▶ OBJECTIVE
The text below is about the amount of urine at Disneyland. List every worry the writer names in its first two paragraphs.

▶ GIVEN TEXT
|---|

I worry about heat exhaustion. About getting sunburned. About whether I should be supporting a megacorporation that owns way, way too much of our culture.

But mostly, I worry about the pee.

For 2017 (when last I went), there were on average ~56,000 people in the park on a given day (20.45 million annually). Humans pee on average 6 to 10 times daily, for a volume of 400mL to 600mL.

This means that there are anywhere between 134,000 liters (36,000 gallons) and 336,000 liters (89,000 gallons) of pure urine that have to flow through the pipes beneath Disneyland. Mind you, this is just the urine, not the water or anything else that is flushed down the pipes along with. This doesn’t account for having enough stalls or urinals which serve as the input for the pipes. This doesn’t account for how well hydrated people are, or how you get the water to people so that they can drink enough to pee in the first place. This is simply how much pee that Disneyland has to handle. On average. Every day.

I worry about the river of pee flowing in the sewer beneath us. I worry about what happens if that river ever stops flowing. Or if the pee doesn’t make it to the river below.

I worry that with 56,000 people, all of which pee at least 6 to 10 times a day, that means that there are between 336,000 and 560,000 opportunities for someone to not quite make it. If 1 in 1000 attempts to pee don’t succeed, that means that between 336 and 556 attempts fail. That puts us somewhere between 35 and 88 gallons of pee that didn’t make it where it needed to go.

Considering a large portion of the attendees of Disneyland are young children, I worry that 1 in 1000 failed attempts to pee is conservative.

|---|

▶ RECORDED DATA
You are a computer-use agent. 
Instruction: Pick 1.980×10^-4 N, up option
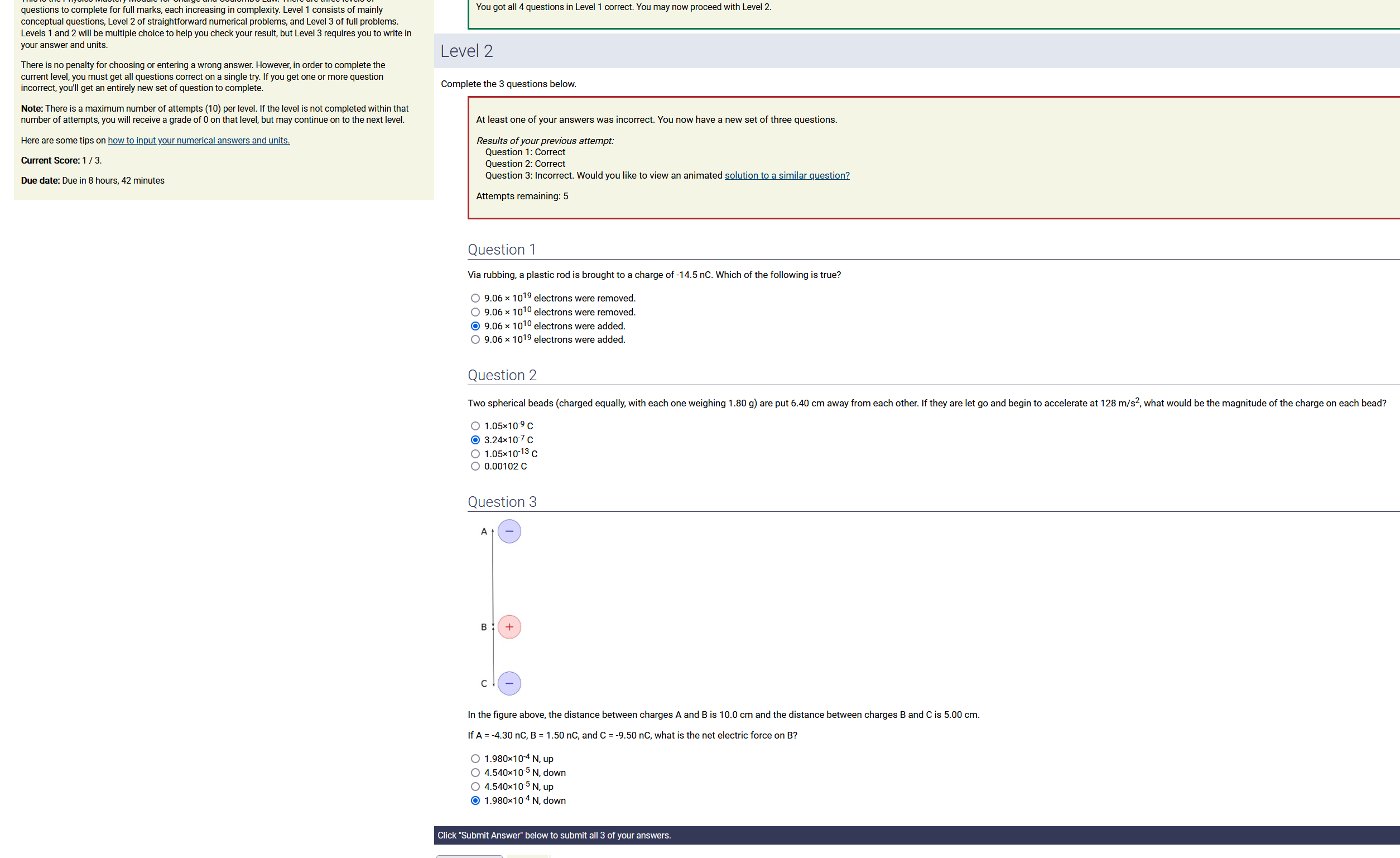[475, 759]
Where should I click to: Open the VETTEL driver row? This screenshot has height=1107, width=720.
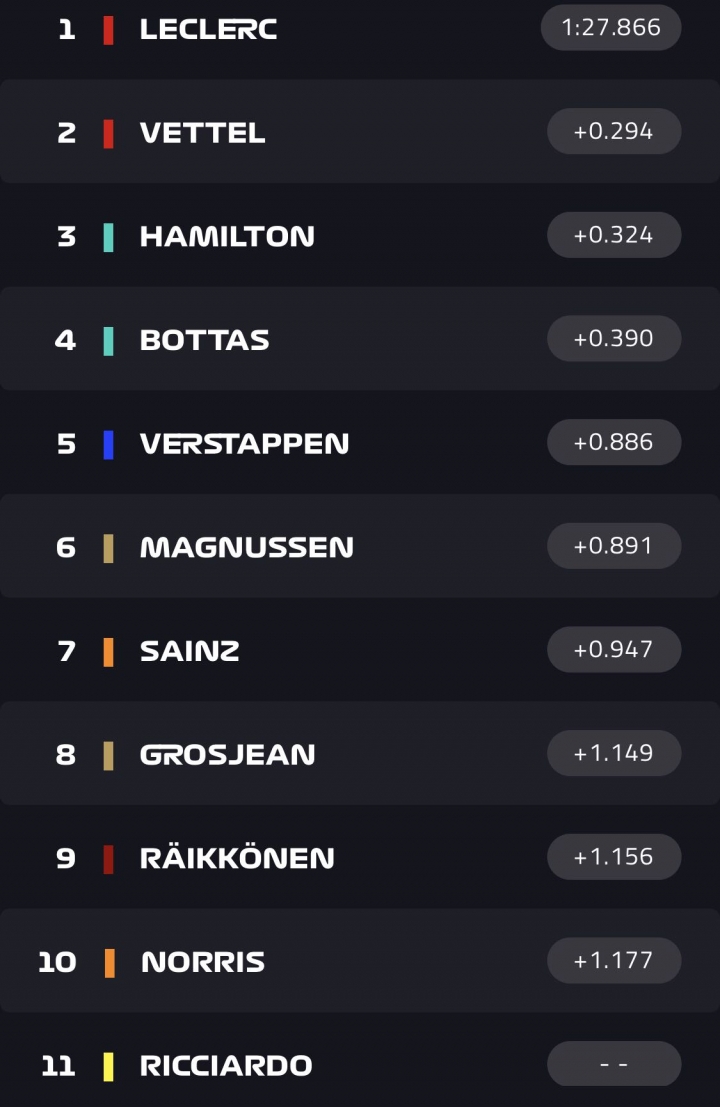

|---|

▶ EXERCISE RESPONSE
- Heat exhaustion
- Getting sunburned
- Whether to support a megacorporation that owns way too much of the culture
- The pee